Carl Grossberg se défend d’être un célébrant de la technique. Il est attentif à ses progrès mais il sait qu’ils feront disparaître des choses essentielles. Ses œuvres ne célèbrent et ne dénoncent pas. Il y a comme une neutralité de l’artiste, mais on ne sait si elle est spontanée ou diversement calculée. Je penche pour la première hypothèse. Ses œuvres des années 1930 sont très proches dans leur composition de la photographie industrielle de la Neue Sachlichkeit. Les meilleures de ses œuvres peintes datent de 1933 ; ce sont généralement des commandes d’entreprises, comme « La Chaudière jaune » à laquelle j’ai fait allusion.

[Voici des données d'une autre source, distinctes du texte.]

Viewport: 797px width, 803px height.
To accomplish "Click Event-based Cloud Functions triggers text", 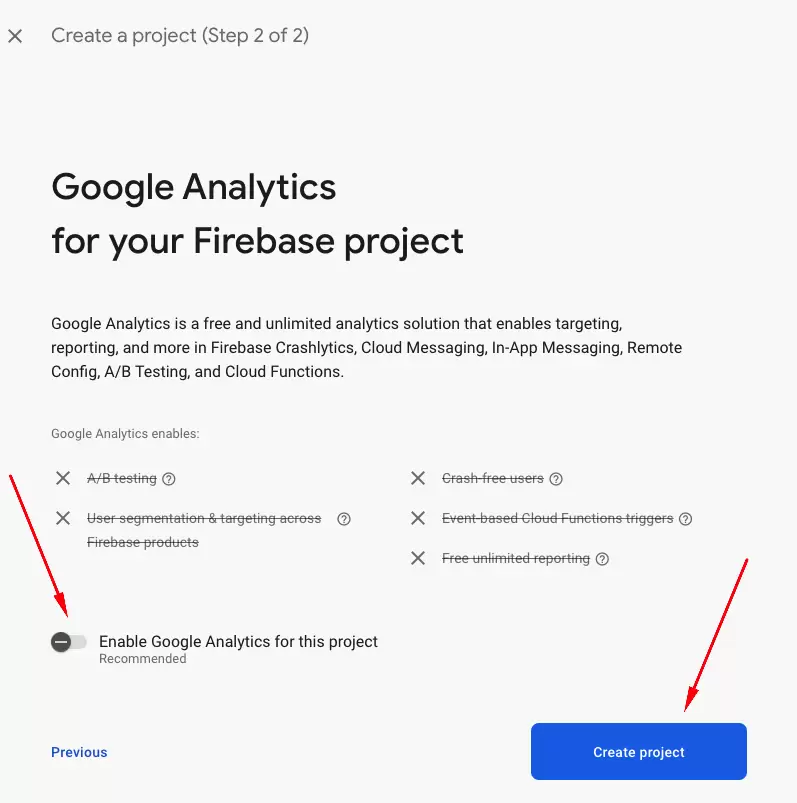I will tap(557, 518).
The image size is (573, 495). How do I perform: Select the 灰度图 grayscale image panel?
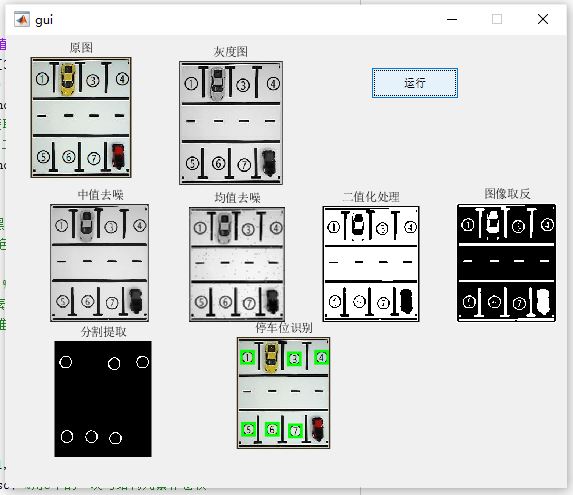click(231, 123)
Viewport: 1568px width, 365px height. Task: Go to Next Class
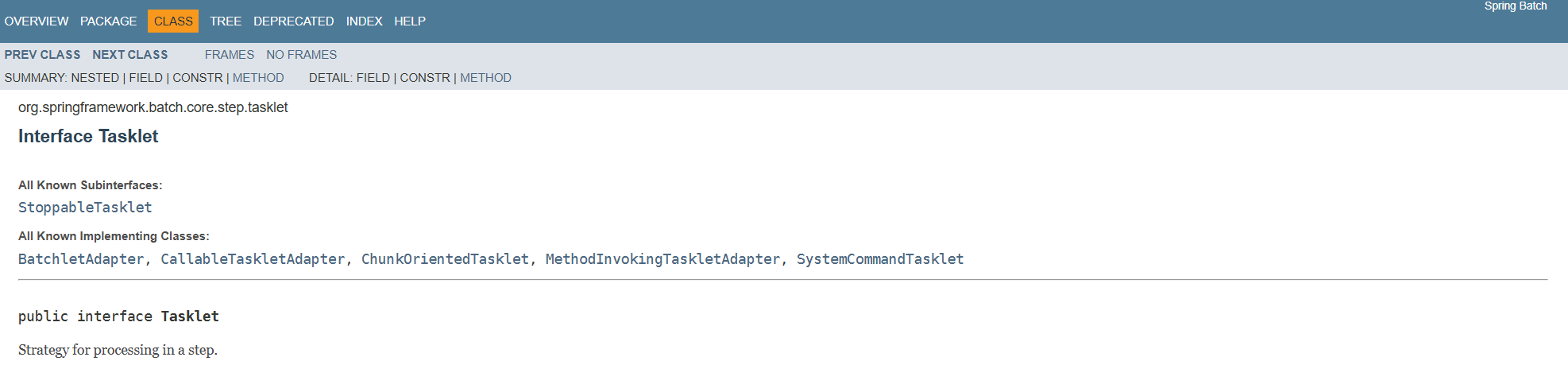[130, 55]
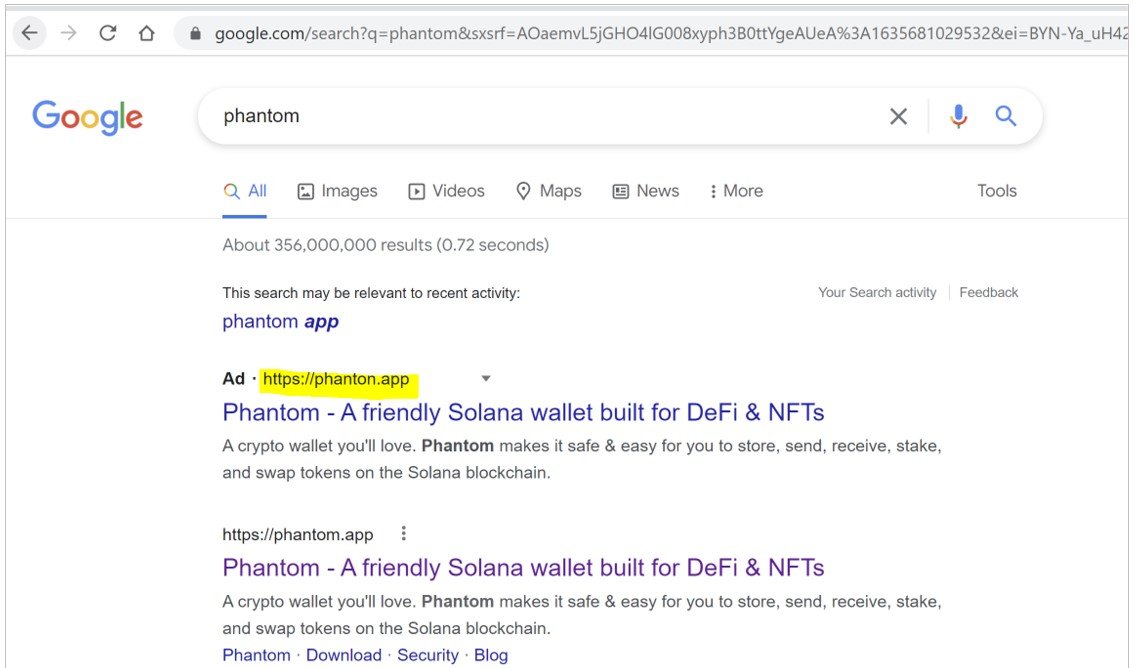The width and height of the screenshot is (1133, 668).
Task: Click the padlock site security icon
Action: point(194,33)
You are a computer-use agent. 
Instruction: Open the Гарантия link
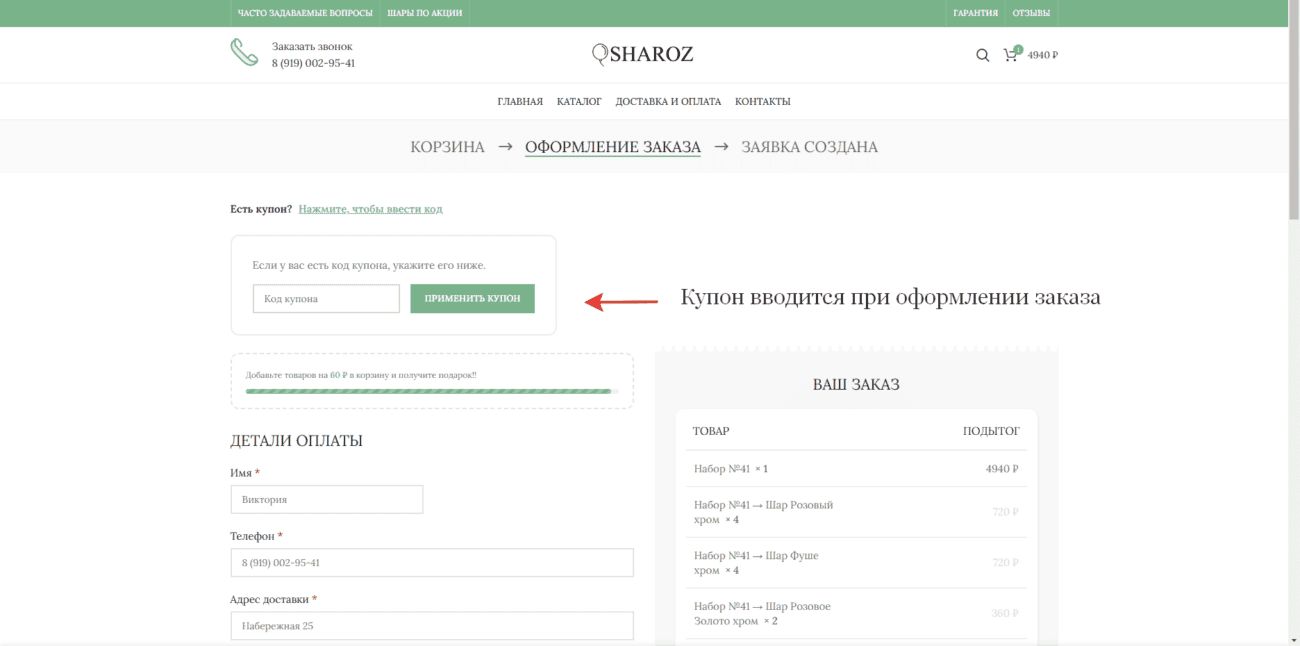[975, 13]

Une composition de Carl Grossberg
Dans sa correspondance des années 1930, Carl Grossberg ne cache pas sa profonde inquiétude quant à l’avenir de l’Allemagne et de l’Europe. En 1934, il reçoit une commande du régime nazi pour une monumentale peinture murale sur le thème « Peuple allemand, travail allemand » (« Deutsches Volk, deutsche Arbeit »). Il l’accepte mais s’en tiendra à elle avant de prendre ses distances envers le régime nazi.

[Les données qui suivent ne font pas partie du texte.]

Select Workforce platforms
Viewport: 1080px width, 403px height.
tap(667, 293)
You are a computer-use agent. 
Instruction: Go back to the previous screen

Reinhold Nägele le Souabe et ses scènes ferroviaires que je détaille avec ce plaisir que j’ai à détailler certaines images de livres pour enfants, comme celles de la série The Little Red Train. Même plaisir avec Max Radler, en particulier « Le pont de chemin de fer » (« Bahnunterführung »), une huile sur bois de 1932.
J’ai eu tant d’émerveillements, des émerveillements toujours actifs, avec les artistes allemands de l’entre-deux-guerres, en particulier avec ceux de la Neue Sachlichkeit. Je cite au hasard : les extraordinaires dessins de Rudolf Dischinger et de Karl Hubbuch, le réalisme magique de Franz Radziwill, Otto Dix, Christian Schad, Hans Baluschek, Rudolf Schlichter, George Grosz et bien d’autres noms, certains très connus, d’autres moins connus.